Fernão suspendera a respiração, ao ouvi-lo falar do assunto que ali o trouxera, porém procurou não mostrar demasiado interesse para não espantar a lebre.
– O meu parente ia em busca da Ilha do Ouro? – perguntara, simulando espanto.
Fizera-se passar por um sobrinho de Diogo Pacheco, desejoso de conhecer o que sucedera ao seu tio, para ser mais bem aceite pelos batas, que acreditavam que as almas ou espíritos dos mortos continuavam a viver entre eles, a protegê-los ou a infernizar-lhes a vida. Para desempenhar bem o seu papel e conquistar a confiança dos gentios, mostrara muito interesse em conhecer a aventura completa do descobridor, a começar pela primeira viagem (que em Malaca se soubera com todos os pormenores da própria boca de Pacheco), a fim de poder fazer as perguntas sobre a segunda, a que deveras lhe interessava. Acrescentara, com uma risada:
– Essa ilha não é um embuste, uma fanfarronice dos homens do mar?

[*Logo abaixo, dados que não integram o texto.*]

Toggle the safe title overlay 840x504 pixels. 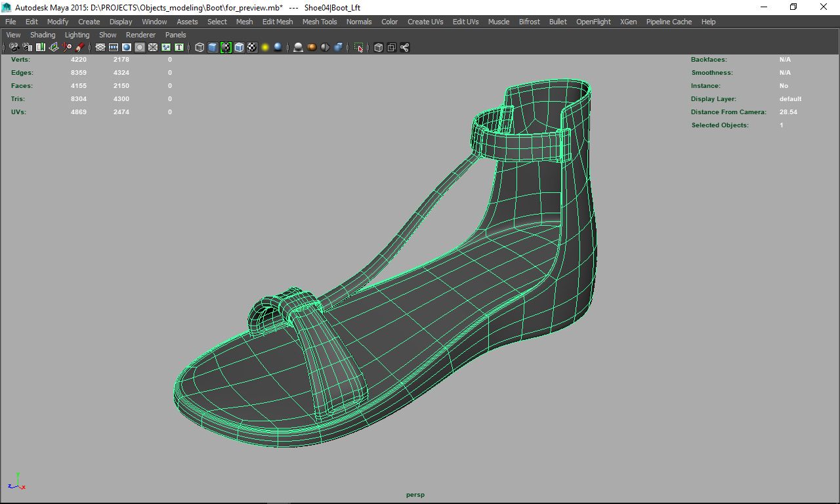pos(179,47)
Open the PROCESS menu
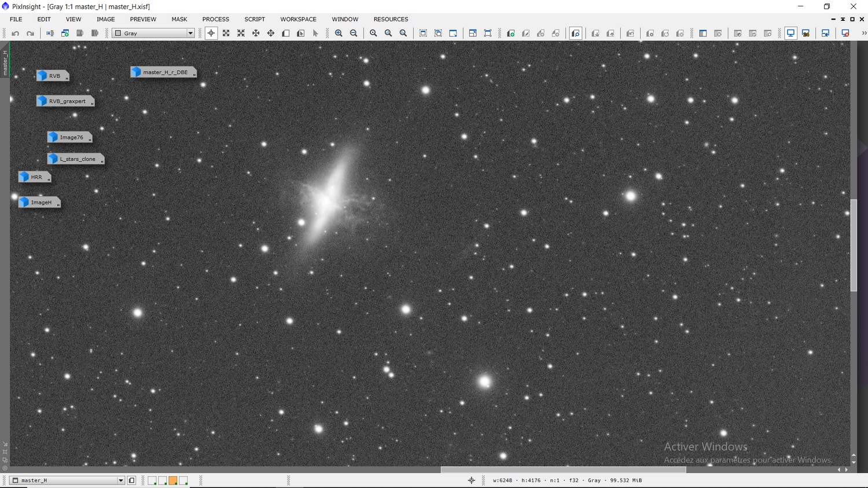Screen dimensions: 868x488 216,19
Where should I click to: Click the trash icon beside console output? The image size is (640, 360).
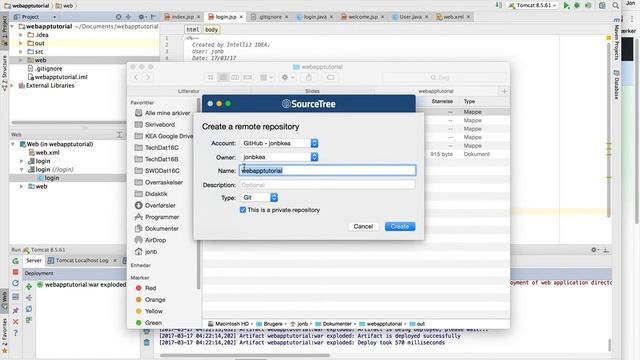pyautogui.click(x=147, y=342)
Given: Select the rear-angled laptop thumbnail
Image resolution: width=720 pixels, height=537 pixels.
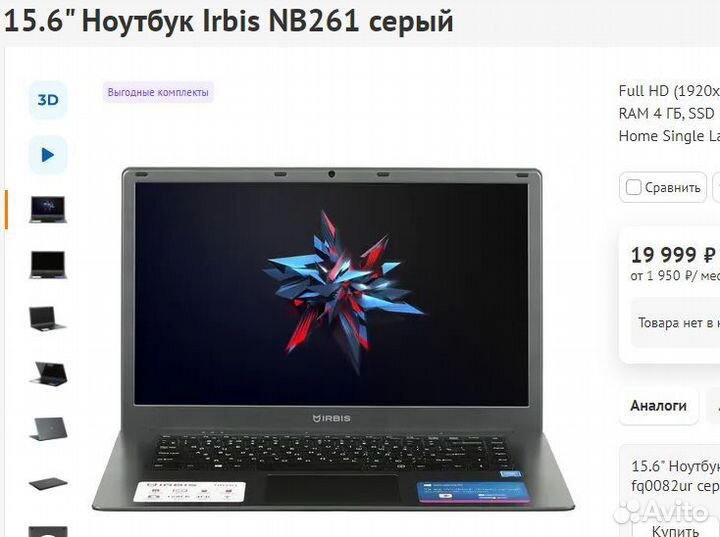Looking at the screenshot, I should [48, 373].
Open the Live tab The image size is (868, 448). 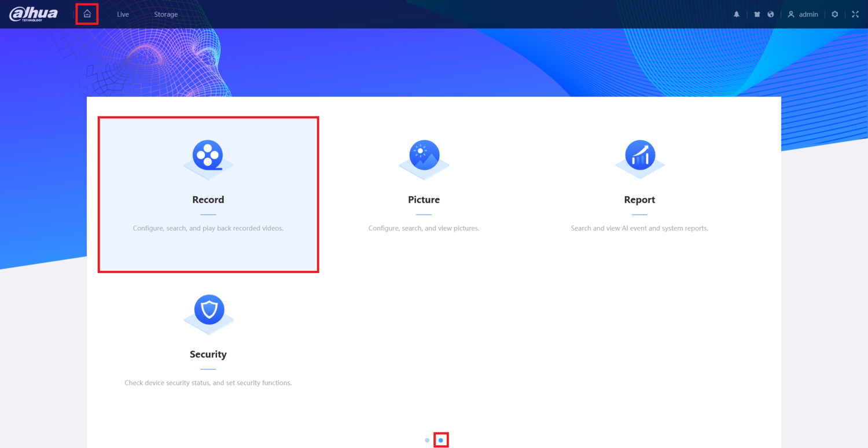pyautogui.click(x=123, y=14)
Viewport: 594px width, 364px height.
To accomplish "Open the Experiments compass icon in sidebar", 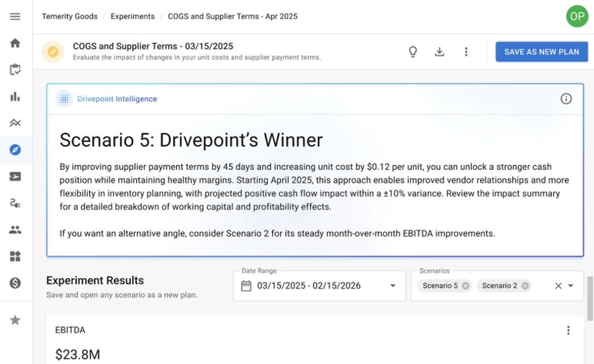I will click(15, 150).
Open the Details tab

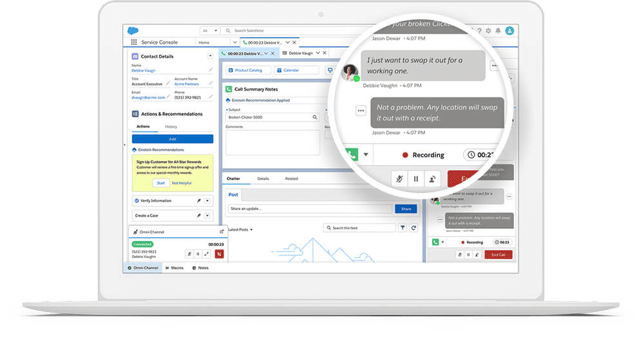263,179
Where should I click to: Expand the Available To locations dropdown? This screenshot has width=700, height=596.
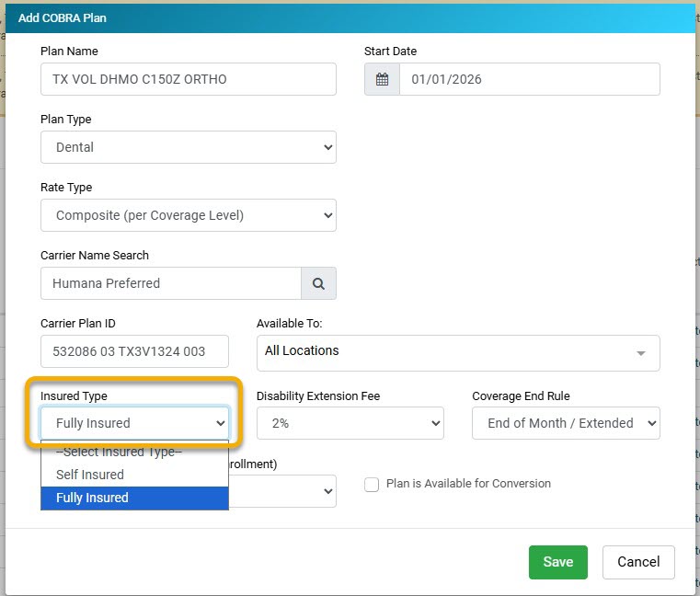point(457,352)
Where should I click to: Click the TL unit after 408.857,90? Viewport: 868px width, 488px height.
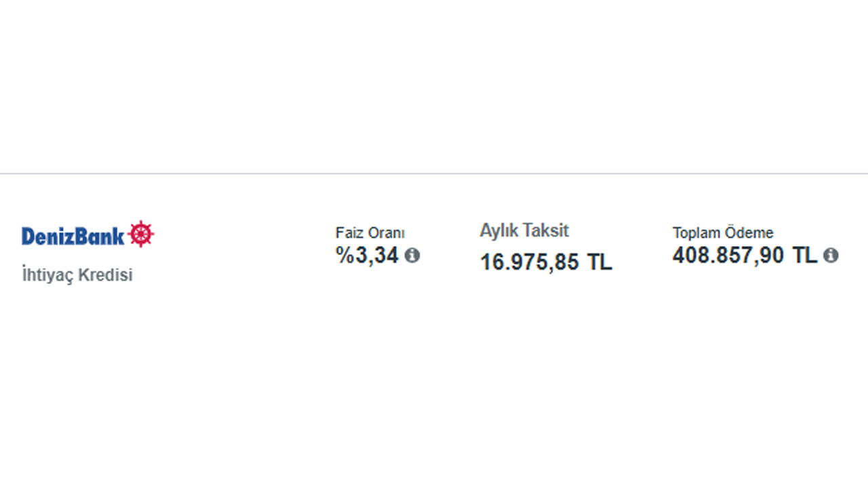(805, 256)
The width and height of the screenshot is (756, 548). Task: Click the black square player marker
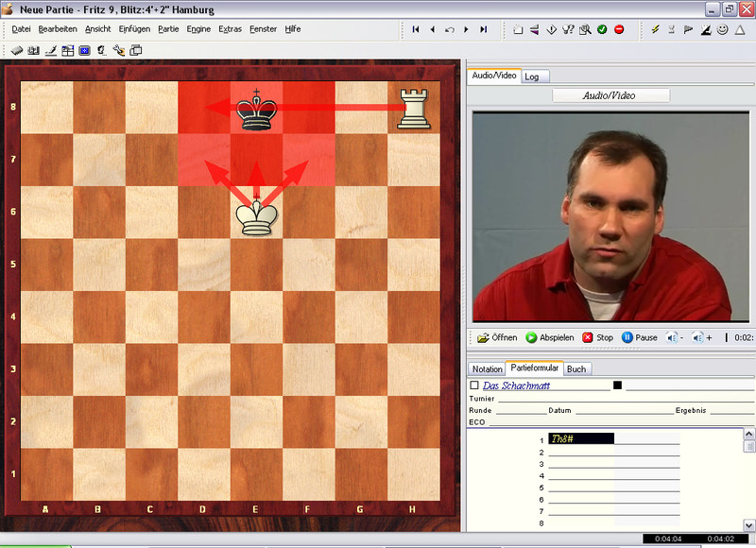tap(618, 385)
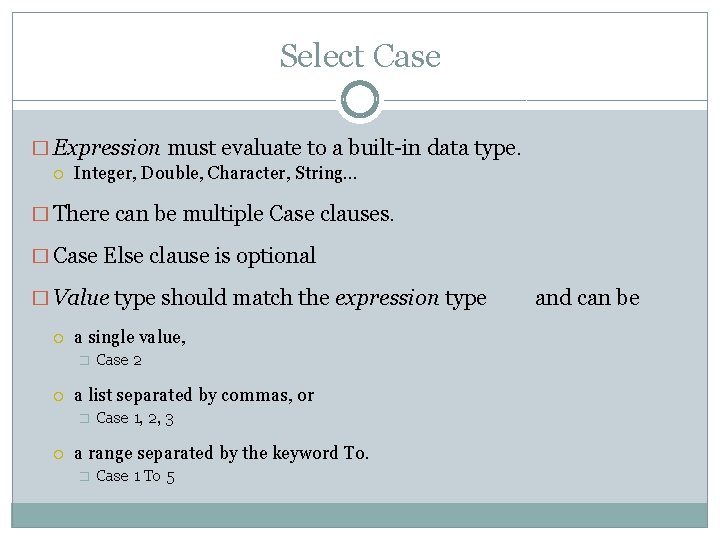The width and height of the screenshot is (720, 540).
Task: Click the round bullet before 'Integer, Double'
Action: (x=59, y=175)
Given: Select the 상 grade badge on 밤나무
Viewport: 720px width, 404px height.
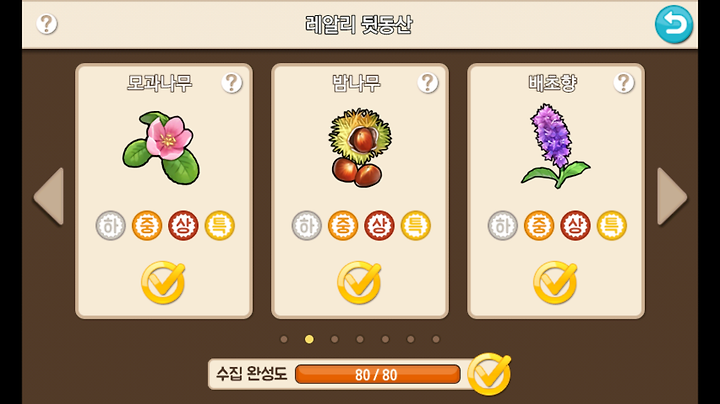Looking at the screenshot, I should click(379, 225).
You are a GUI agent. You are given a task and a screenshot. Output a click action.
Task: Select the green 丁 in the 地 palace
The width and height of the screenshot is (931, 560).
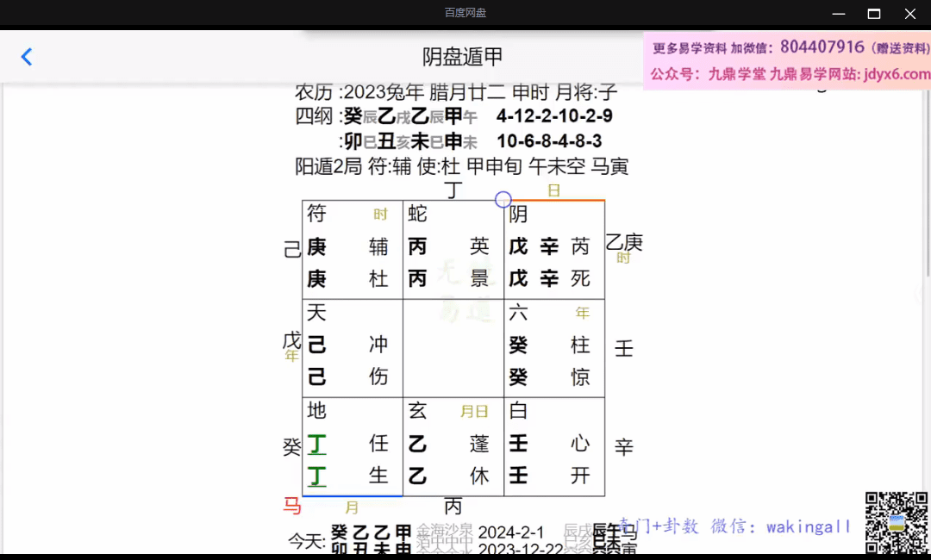tap(317, 445)
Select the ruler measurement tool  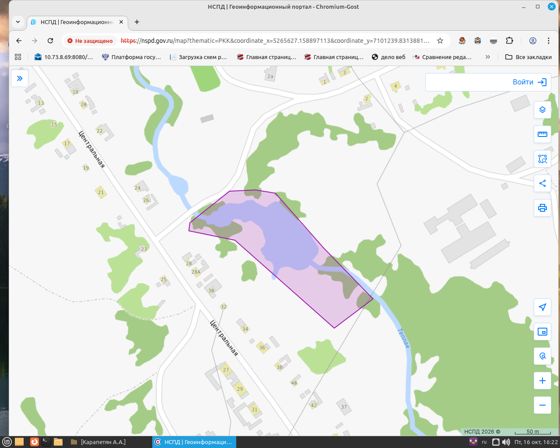[542, 134]
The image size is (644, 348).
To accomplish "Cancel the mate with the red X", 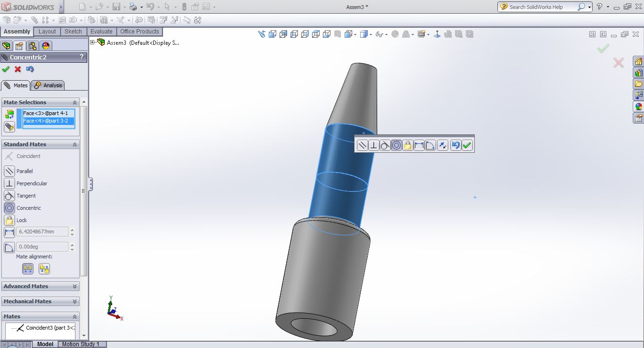I will [18, 69].
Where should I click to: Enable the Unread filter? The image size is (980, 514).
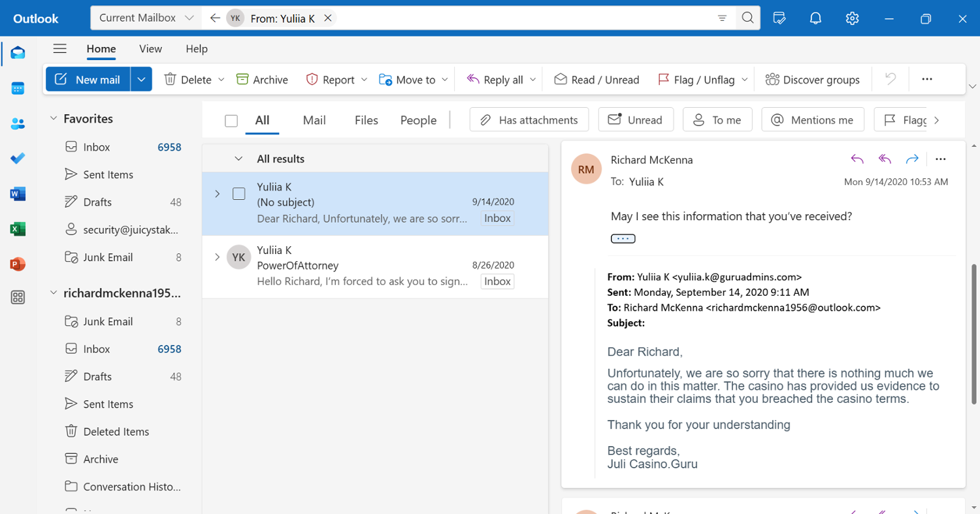coord(636,120)
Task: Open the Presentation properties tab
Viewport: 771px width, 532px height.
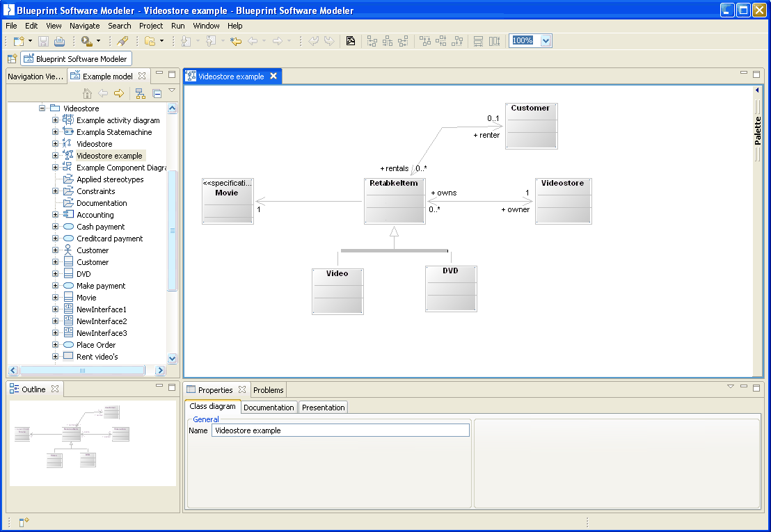Action: 323,408
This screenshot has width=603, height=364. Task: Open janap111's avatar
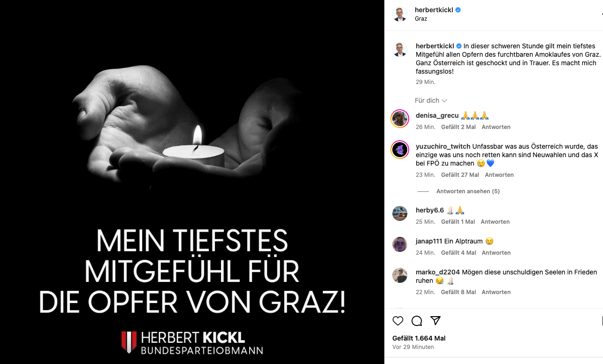400,244
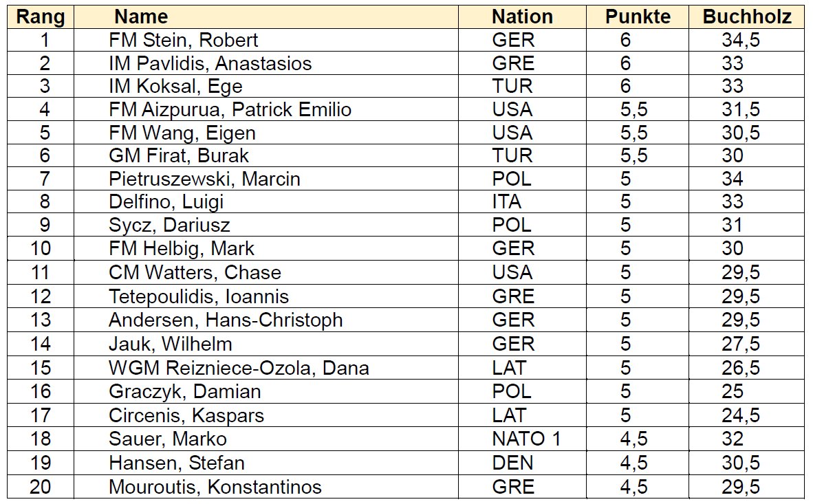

Amri adiantara-se ao pai e esclarecera extasiado:
– Não, não é uma fantasia, Pulo Mas é bem real! Fica a mais de duzentas léguas a sudeste de Barus. A meio desta derrota começa uma corda de baixios, restingas e recifes de muito perigo, o caminho para a ilha é pelos canais que há entre eles, os quais são muito estreitos e, por serem de areia, mudam a cada ano com a revolução que lá fazem as águas no Inverno83.
– É um ilha grandíssima, de serras e palmares – prosseguira o pai. – A sua gente é muito diferente da nossa, preta e de cabelos crespos. Dão muito ouro em troca de panos da Índia azuis e vermelhos, mas ninguém sabe como vivem, porque eles fazem o resgate à beira da praia e não consentem que se veja onde moram.
– Vai de cá muita gente a essa ilha? – perguntara, procurando manter a voz firme e serena, apesar do coração lhe querer saltar do peito.
– Não – respondera o pai. – São raros os mercadores que lá vão, por ser uma viagem muito longa, difícil e a boa monção não durar senão três meses, além de só se poder navegar em embarcações pequenas, por causa dos baixios e restingas, onde muitos naufragaram e perderam a vida. Em vinte velas que lá vão, tornam cinco, por isso quem lá foi e regressou, já lá não vai de novo. Deste modo, poucos conhecem a sua derrota. Feita a aguada, o teu parente despediu-se d’el-rei e de nós e prosseguiu viagem. Julgámos que não o volveríamos a ver, porém ele surgiu em Barus no ano seguinte, embora não lograsse desembarcar.
O resto da viagem era bem conhecida. Pacheco contornara a ilha, que fizera cartear com muito pormenor, cruzando o canal de Polimbam, entre Samatra e Java, para a costa do norte que percorreu, indo ter a Malaca com a sua carga e as boas novas. Soube então que o bergantim de Francisco de Sequeira naufragara nas costas do reino de Daya, com a morte de toda a gente, menos de um escravo canarim, que fora por terra até Pacem, onde desde mil quinhentos e quinze havia uma igreja e uma feitoria permanente de portugueses, para lhes dar conta do desastre.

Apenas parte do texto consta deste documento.